Issue (i): Whether assessment proceedings under the Employees' Provident Funds and Miscellaneous Provisions Act, 1952 could be continued after commencement of moratorium under the Insolvency and Bankruptcy Code, 2016, and whether a claim based on such post-moratorium assessment could be admitted in the corporate insolvency resolution process.
Analysis: The moratorium under Section 14(1) creates a statutory freeze on proceedings against the corporate debtor. The expression "proceedings" is not confined to civil suits and extends to assessment proceedings which may affect the assets and liabilities of the corporate debtor. A claim founded on an assessment initiated or completed during the moratorium period is barred, because the very basis of liability is created in violation of the insolvency freeze. The provident fund demand in question rested on an assessment report prepared after commencement of the moratorium, and therefore the claim could not be treated as enforceable in the resolution process.
Conclusion: The claim based on post-moratorium assessment was not admissible, and the direction approving payment of the provident fund dues on that basis could not stand.
Issue (ii): Whether an undertaking given by the successful resolution applicant to pay the provident fund claim could validate an otherwise unenforceable claim or bind the parties to payment.
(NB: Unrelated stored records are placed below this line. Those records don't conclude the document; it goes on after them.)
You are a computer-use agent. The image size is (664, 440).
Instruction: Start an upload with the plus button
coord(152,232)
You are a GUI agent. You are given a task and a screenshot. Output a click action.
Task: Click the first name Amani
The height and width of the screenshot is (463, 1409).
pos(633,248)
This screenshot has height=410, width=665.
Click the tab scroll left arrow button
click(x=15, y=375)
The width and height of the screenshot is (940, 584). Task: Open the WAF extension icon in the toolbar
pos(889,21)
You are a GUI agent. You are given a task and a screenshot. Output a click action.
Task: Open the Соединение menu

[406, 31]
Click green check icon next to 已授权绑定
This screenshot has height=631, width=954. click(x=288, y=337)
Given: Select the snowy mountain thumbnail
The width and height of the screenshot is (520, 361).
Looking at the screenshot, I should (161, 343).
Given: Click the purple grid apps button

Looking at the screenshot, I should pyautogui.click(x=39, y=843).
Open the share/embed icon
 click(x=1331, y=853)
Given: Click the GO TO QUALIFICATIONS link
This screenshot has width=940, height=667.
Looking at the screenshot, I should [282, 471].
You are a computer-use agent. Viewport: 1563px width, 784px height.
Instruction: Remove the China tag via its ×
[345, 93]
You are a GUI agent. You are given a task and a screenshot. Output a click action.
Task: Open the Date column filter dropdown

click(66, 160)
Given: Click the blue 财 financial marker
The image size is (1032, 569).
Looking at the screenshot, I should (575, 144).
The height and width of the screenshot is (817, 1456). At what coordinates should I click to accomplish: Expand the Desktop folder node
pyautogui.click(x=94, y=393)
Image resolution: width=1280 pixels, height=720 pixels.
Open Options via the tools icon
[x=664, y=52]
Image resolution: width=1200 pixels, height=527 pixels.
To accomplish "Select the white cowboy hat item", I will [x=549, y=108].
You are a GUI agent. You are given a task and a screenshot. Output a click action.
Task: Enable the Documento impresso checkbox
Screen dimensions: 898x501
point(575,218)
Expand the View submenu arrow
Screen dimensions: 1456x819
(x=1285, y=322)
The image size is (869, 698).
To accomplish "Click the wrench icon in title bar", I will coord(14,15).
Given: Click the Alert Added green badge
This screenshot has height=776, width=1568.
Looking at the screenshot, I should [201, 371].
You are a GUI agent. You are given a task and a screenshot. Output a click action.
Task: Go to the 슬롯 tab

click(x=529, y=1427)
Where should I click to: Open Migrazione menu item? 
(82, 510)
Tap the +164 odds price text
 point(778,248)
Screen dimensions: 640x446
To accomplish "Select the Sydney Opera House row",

Analysis: An undertaking cannot override a statutory prohibition. If the underlying claim is hit by the moratorium and is unenforceable in law, an affidavit or undertaking to pay that claim does not cure the defect. A contractual or volunteered promise that conflicts with the statutory freeze is itself incapable of enforcement. The resolution applicant's affidavit therefore could not be used to sustain payment of the disputed provident fund amounts.
Conclusion: The undertaking was unenforceable and could not validate payment of the claim.
Final Conclusion: The appeal filed by the successful resolution applicant succeeded, the provident fund organisation's appeal failed, and the direction treating the disputed provident fund amounts as payable under the resolution plan was set aside.
Ratio Decidendi: Once moratorium under Section 14(1) of the Insolvency and Bankruptcy Code, 2016 commences, assessment proceedings creating liability against the corporate debtor cannot continue, and any claim founded on such prohibited assessment is unenforceable in the insolvency process; a contrary undertaking cannot revive it.